Items from a data source:
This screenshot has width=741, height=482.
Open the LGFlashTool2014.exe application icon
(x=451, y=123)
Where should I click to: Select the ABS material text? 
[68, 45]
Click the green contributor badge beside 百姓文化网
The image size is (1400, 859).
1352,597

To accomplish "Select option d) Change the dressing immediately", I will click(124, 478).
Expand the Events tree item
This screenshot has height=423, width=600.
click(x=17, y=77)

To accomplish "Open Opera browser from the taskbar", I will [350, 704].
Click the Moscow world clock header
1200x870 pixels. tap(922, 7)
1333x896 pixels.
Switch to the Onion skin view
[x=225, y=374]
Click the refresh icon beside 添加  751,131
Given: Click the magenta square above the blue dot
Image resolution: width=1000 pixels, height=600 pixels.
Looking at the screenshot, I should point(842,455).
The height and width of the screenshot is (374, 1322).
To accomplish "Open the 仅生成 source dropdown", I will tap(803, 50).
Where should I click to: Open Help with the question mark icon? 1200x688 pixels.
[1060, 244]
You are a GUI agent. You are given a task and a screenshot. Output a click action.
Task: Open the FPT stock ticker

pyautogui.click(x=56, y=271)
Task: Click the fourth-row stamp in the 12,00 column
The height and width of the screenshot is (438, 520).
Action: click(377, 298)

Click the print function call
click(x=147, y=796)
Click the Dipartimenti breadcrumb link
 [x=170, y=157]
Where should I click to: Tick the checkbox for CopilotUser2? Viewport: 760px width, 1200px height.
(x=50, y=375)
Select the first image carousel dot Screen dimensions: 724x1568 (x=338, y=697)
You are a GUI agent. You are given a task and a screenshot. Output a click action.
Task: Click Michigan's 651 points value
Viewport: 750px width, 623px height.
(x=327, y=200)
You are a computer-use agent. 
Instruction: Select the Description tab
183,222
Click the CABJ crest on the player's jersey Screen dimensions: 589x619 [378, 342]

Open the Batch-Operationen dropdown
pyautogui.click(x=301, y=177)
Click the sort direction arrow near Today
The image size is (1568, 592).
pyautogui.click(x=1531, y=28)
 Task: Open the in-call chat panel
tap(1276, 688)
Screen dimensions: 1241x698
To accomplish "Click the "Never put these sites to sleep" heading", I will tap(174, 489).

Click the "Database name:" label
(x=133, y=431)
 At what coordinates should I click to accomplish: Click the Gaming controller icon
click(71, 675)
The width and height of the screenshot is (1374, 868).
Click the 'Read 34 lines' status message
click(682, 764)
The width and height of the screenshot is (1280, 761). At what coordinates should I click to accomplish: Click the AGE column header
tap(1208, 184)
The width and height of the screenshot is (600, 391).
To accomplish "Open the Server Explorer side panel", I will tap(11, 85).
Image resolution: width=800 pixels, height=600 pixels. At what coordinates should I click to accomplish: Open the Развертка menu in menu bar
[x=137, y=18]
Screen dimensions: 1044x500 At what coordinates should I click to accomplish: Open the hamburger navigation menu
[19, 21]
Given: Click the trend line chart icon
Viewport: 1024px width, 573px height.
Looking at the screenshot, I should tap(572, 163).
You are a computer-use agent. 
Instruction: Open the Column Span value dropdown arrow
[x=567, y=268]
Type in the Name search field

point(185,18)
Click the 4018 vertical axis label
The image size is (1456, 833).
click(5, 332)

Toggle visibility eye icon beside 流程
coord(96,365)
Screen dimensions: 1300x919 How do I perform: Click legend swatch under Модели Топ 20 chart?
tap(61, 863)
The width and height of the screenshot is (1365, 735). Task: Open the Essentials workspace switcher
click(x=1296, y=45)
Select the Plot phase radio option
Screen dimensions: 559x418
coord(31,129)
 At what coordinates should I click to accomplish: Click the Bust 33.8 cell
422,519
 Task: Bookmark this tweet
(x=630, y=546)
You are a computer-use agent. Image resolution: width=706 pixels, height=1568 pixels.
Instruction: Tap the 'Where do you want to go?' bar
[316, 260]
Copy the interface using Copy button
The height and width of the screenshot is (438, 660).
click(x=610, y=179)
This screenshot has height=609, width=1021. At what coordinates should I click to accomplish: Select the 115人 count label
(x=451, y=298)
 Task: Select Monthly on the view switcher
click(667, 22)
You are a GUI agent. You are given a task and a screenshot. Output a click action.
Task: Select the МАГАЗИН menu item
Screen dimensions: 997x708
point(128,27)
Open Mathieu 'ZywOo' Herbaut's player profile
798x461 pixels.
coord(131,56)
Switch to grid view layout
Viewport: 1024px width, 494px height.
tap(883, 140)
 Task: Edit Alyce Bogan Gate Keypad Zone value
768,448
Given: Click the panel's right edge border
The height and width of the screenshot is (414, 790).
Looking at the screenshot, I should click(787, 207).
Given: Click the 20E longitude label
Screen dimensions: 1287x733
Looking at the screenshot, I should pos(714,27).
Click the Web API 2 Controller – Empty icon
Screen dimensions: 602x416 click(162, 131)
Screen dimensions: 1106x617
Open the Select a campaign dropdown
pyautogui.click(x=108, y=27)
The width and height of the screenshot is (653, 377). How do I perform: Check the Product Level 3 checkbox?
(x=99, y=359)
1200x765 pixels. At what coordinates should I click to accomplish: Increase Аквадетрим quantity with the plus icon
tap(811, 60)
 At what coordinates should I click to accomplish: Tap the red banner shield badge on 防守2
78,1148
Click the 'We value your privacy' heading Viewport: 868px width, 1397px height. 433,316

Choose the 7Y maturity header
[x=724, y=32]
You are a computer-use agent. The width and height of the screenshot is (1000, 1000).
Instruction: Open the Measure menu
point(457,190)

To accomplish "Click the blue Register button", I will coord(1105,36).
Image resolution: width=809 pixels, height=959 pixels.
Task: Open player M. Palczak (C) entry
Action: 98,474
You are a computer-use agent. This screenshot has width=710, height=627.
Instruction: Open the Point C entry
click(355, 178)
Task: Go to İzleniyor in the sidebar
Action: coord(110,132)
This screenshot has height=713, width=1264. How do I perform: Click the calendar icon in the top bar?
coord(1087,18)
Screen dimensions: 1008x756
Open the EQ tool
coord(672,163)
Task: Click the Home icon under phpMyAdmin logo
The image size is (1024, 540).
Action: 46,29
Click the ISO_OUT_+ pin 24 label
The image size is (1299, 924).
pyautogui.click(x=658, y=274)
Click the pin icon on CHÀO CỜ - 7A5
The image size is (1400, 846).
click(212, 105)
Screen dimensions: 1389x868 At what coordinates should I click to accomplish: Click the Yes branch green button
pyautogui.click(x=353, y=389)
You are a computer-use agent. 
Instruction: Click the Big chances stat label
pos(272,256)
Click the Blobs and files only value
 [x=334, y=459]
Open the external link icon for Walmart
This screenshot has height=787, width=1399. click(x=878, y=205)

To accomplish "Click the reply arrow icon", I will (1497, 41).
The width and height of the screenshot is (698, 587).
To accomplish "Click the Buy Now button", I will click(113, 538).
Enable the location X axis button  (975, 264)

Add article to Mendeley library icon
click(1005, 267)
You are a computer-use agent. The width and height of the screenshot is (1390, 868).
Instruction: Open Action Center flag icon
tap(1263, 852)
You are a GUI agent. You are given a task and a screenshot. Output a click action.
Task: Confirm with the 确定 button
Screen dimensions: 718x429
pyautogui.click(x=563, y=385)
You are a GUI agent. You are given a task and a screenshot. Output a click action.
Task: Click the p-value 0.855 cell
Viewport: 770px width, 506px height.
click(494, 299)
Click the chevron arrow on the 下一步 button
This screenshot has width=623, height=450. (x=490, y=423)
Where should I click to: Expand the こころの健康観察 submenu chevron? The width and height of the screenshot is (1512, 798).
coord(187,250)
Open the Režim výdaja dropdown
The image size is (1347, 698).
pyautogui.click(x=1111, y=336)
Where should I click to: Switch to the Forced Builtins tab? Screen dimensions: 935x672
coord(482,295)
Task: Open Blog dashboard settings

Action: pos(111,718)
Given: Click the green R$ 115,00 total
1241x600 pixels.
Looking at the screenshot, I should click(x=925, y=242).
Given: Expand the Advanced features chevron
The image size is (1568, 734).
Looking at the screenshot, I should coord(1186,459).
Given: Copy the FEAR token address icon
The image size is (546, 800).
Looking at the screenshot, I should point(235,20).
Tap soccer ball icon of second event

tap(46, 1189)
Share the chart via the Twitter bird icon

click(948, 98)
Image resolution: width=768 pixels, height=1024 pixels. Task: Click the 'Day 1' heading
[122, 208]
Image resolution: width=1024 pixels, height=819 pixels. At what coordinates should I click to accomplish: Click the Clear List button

> [EXERCISE REQUIREMENTS]:
Among the entries, copy every line containing the word "axis".

> [ANSWER]:
Click the 4018 vertical axis label
Enable the location X axis button  (975, 264)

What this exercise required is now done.